Required task 1: In the forum thread about choosing between a corporate developer job and a startup tech support role, how many employees does the startup have?
Required task 2: Pick up the forum thread on the corporate developer job versus startup tech support and continue it from its last sentence.

Quoted text:
## START

Corporate dev job or startup tech support? - ataleb52

I&#x27;m at a crossroads with making a decision about my job search so I wanted to get the HN communities feedback.<p>Would you personally rather take a job at a giant corporate consulting firm where you get trained to program in Java and become a software engineer, or take a much lower paying position at a mature startup (over 300 employees) with awesome culture doing product tech support with a possibility of growing with the company?
======
avenger123
Take the corporate job. The upside when you decide to move on from the
corporate job will be so much greater. You might have fun but at the end of
the day you will be known as a tech support guy with a company that is barely
recognized by anyone.

With the corporate job, you'll have the tile software engineer and you get as
good as you want. Once you move on you'll have a lot more jobs to move on to.

It's a sad reality that if you stay small company for a lot of your early
career you tend to stay small company for the rest. That's a generalization
but it's not far from the truth.

## END

Stored records:
## START

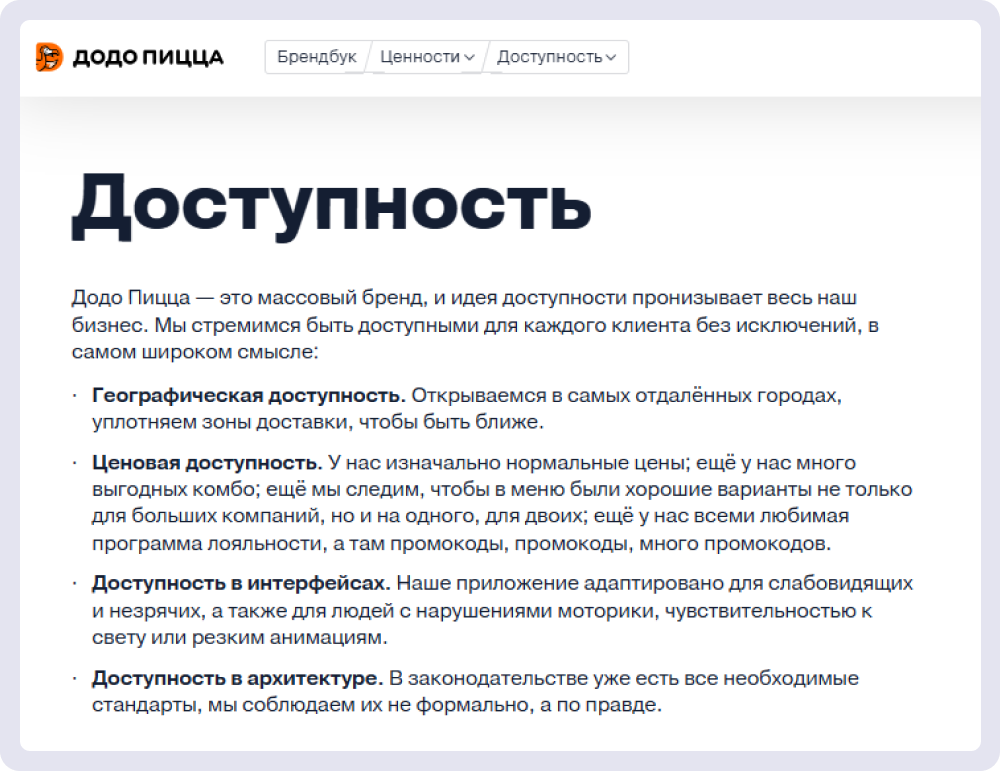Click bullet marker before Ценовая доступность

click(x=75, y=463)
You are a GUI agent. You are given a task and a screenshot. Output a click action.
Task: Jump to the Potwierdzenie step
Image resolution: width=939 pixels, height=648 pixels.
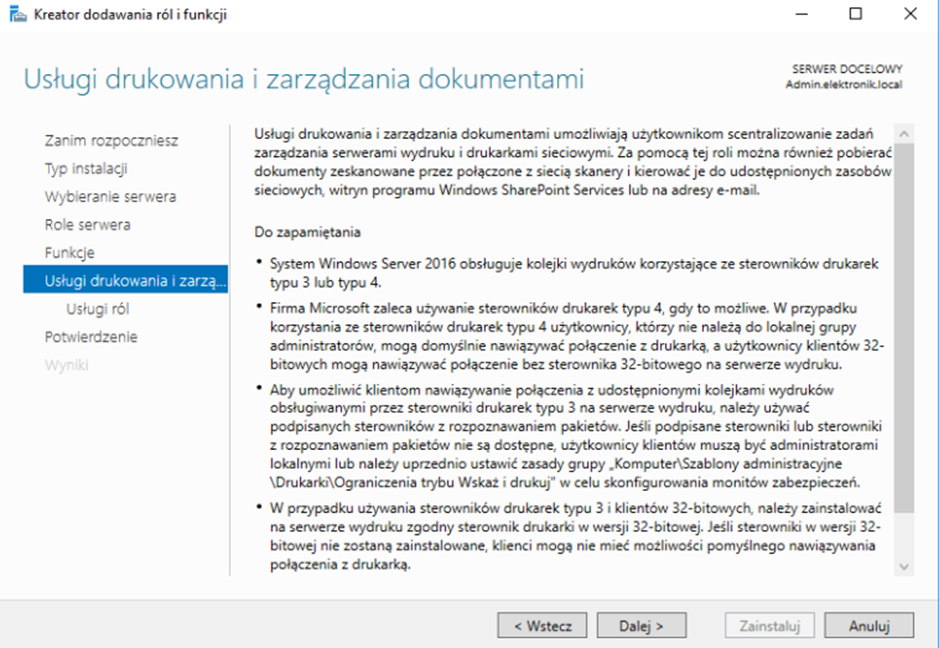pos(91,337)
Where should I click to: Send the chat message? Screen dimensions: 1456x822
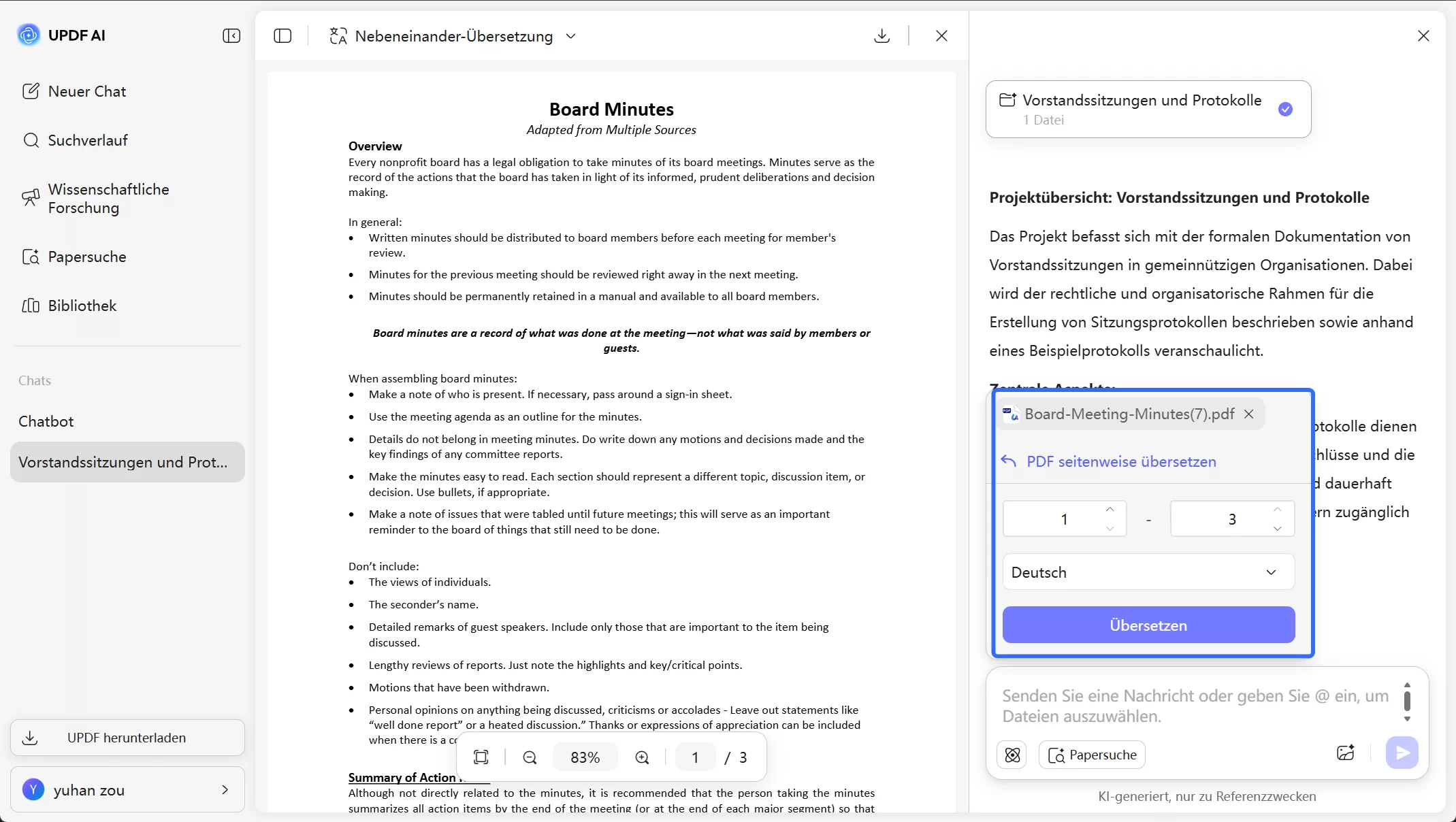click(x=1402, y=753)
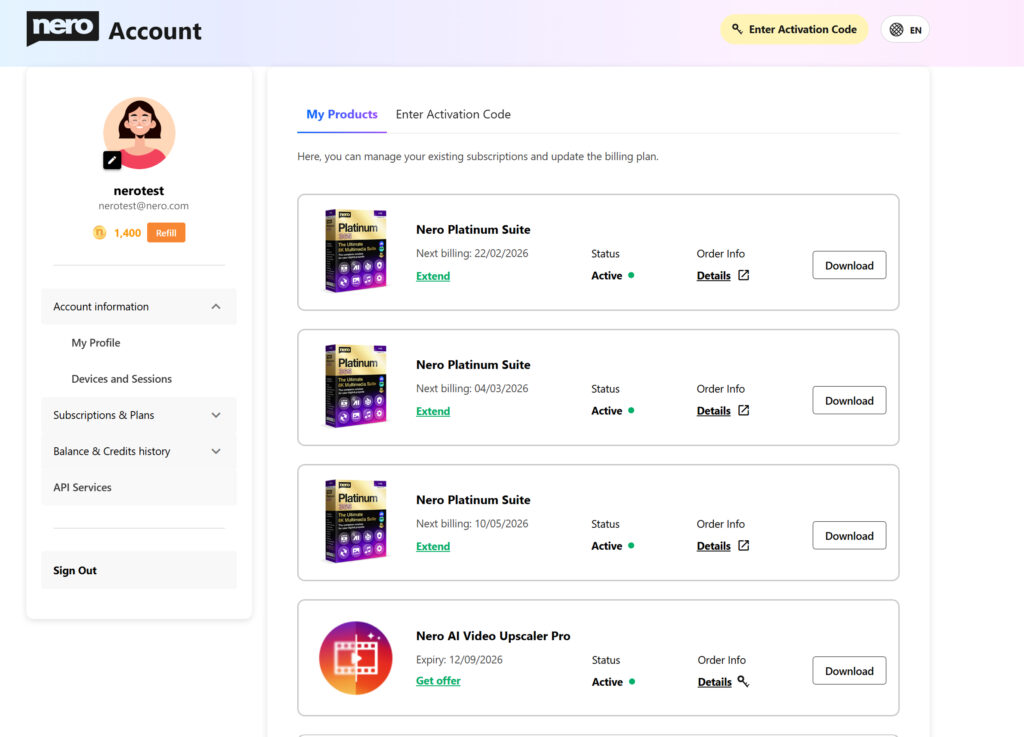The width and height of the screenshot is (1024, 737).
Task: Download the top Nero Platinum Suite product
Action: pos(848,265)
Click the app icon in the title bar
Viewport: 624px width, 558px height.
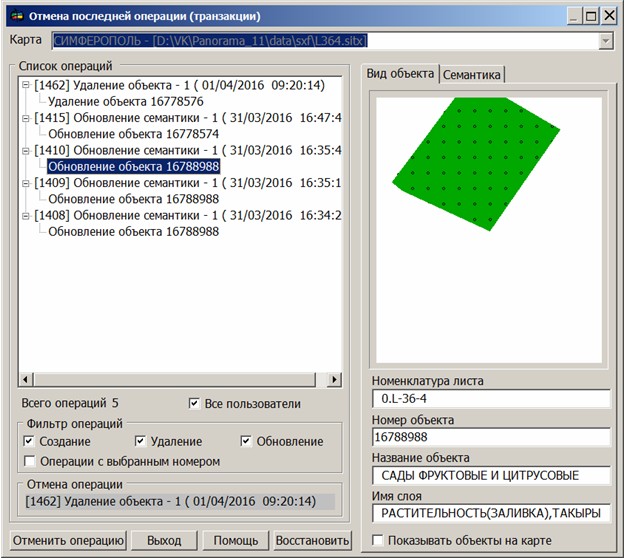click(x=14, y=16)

## END
## START

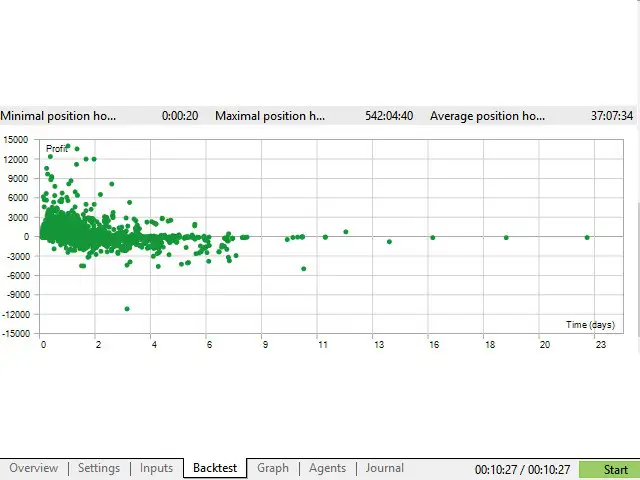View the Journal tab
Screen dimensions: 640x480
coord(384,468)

## END

Task result 1: Over 300 employees.

Task result 2:
With the corporate job, lets say you are talking about IBM Global Services or
Accenture, you'll have the opportunity to apply to interesting roles across
Fortune 1000 and Fortune 500 companies without them blinking since you come
from a known and reputable place. If you want to go work small company after
that, then no harm done, you still can.

------
mrjatx
I absolutely despise working for large corps but this seems like a no brainer.
They're paying to teach you to become a Software Engineer?

It's not like this is a life or death decision. If you don't enjoy the job
down the road you can quit and go do tech support for thousands of other
companies. Thousands of other companies will not hire you and teach you to
become a Software Engineer. When I hire developers, unless they're interns, I
hire them because they already are Software Engineers.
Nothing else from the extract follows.